The recent Ontario Court of Appeal decision in the Ault v. Canada (Attorney General) case serves as a reminder to pension service providers that they may have fiduciary duties to plan beneficiaries, and emphasizes the importance of accurate and full disclosure to plan members of relevant information.

The case involved the administration of a public sector pension plan—the Public Service Superannuation Plan (PSSP)—prior to Oct.15, 2000. Prior to this date, members could transfer pension monies between the PSSP and certain private pension plans under reciprocal transfer agreements.

This issue
One of the reciprocal agreements was with a private company called Loba. The actuary behind Loba recruited federal employees to join the Loba pension plan. The concept was that these employees would resign from their public service employment and become employed with Loba for as long as it took to have their pension monies transferred to the Loba plan and then they would resign from Loba.

The government had some concerns about the legitimacy of this scheme, however, a reciprocal transfer agreement with Loba was negotiated. The Canada Revenue Agency (CRA) also had concerns about the validity of the Loba pension plan, which were expressed in letters to the government and Loba. The CRA requested that their letters be distributed to those interested in the reciprocal agreements.

Despite the concerns of the government and the knowledge that CRA was also concerned, the plan administrator did not inform the affected plan members of these issues. In addition, the CRA letters were not broadly distributed.

Certain members quit the public service and commenced employment with Loba. They subsequently found out that the Loba pension plan had been suspended and was being investigated by CRA, and the RCMP was investigating the company and the actuary who established the plan. Registration of the Loba pension plan was revoked a few years later and the pension monies of these members were not transferred to the plan. These members sued the government for pension losses and the government brought third-party actions against Loba and the actuary who established the company (the Loba parties).

The outcome
The members were successful in their claim against the government for negligent misrepresentation. The government, as the plan administrator, was in a special relationship with the plan members and as part of their duty of care to such members should have provided information about a known “significant risk associated with a category of such RTAs”.

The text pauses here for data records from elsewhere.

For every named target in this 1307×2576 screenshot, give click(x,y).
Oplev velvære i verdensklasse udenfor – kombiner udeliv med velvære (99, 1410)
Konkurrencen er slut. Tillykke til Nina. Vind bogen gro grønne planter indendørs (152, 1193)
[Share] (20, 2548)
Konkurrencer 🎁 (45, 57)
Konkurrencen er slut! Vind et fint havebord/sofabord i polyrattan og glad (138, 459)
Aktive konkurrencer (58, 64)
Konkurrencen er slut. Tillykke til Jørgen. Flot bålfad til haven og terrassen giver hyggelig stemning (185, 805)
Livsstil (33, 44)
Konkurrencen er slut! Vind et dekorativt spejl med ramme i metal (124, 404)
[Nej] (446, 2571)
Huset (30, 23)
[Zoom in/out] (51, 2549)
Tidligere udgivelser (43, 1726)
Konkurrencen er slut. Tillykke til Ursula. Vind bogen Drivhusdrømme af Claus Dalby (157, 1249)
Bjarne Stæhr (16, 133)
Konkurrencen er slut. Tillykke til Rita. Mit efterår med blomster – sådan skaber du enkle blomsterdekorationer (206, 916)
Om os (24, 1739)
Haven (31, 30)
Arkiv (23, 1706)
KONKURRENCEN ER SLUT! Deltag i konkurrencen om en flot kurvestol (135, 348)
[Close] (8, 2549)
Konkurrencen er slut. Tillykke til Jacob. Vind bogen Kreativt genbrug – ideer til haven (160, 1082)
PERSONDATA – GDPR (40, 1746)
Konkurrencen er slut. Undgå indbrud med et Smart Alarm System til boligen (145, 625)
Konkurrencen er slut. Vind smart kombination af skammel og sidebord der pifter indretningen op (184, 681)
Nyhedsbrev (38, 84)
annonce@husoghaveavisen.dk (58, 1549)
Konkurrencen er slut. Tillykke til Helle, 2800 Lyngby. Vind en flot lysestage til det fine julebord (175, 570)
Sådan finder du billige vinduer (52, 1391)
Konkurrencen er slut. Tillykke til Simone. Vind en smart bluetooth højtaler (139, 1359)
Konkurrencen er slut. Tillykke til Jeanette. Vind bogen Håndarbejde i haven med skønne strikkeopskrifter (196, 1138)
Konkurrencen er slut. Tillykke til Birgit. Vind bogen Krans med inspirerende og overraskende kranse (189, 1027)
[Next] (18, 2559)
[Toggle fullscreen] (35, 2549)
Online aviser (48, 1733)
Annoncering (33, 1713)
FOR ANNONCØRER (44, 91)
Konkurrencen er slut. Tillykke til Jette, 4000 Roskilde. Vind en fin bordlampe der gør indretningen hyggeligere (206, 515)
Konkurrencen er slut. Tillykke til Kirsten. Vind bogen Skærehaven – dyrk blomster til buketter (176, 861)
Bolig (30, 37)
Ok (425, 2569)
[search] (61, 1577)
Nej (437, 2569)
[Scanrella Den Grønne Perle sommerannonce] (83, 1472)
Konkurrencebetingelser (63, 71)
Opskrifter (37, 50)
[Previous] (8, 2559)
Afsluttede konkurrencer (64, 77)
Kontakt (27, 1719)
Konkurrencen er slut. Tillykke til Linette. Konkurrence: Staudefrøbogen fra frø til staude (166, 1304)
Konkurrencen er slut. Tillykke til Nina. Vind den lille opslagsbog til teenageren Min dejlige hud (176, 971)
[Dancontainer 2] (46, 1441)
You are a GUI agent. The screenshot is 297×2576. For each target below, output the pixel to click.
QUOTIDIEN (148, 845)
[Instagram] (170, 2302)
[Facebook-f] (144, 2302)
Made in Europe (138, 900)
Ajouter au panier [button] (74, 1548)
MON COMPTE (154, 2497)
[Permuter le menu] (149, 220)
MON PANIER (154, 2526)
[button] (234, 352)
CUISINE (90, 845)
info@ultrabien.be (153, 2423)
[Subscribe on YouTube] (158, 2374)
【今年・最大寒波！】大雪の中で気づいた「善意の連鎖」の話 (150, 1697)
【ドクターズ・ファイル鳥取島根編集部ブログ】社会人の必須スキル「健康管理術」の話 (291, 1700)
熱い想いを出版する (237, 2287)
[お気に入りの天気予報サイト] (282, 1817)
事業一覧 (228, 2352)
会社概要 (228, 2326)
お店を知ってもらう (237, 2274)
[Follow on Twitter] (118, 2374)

The court determined that there was a misrepresentation on the part of the government that was reasonably relied upon by the members, which was a cause of the loss suffered by them. As administrator, the government should have alerted these members of the potential issues with the Loba plan and their knowledge that CRA had significant concerns.

The Court of Appeal overturned the lower courts determination on the apportionment of liability between the government and the Loba parties. In this regard, the Court of Appeal disagreed with the lower court’s finding that the Loba parties did not owe fiduciary duties to the members until they became members of the Loba pension plan.

The Court of Appeal noted that fiduciary law depends on relationships—the nature of the particular relationship at issue and the surrounding circumstances have to be considered to determine whether the relationship is fiduciary in nature. In this case, there was a relationship of trust and confidence with the actuary that commenced when these members met with the actuary and provided personal information to him, relying upon his expertise as an actuary and expert in the field of pensions.

The Court of Appeal accepted the lower court’s findings that the actuary decided not to share the information about CRA’s concerns with the members “in order to protect his pension portability business,” putting his own interests ahead of the plaintiffs. In addition, the actuary had a financial interest in Loba, which was not adequately disclosed to the members. The court found that the Loba parties’ failure to disclose material information to the affected members was a breach of their fiduciary duties to the members.

This case is a reminder to all involved with pensions that fiduciary duties frequently arise in the pensions context. The question of whether a relationship is fiduciary in nature and therefore gives rise to fiduciary duties is generally determined based on the specific relationship and the circumstances. As pointed out in the case, features such as reliance, trust, confidence and vulnerability in the relationships and dealings underlie fiduciary relationships. And this case illustrates that service providers may owe fiduciary duties to pension plan beneficiaries, depending on the nature of the relationship and the circumstances.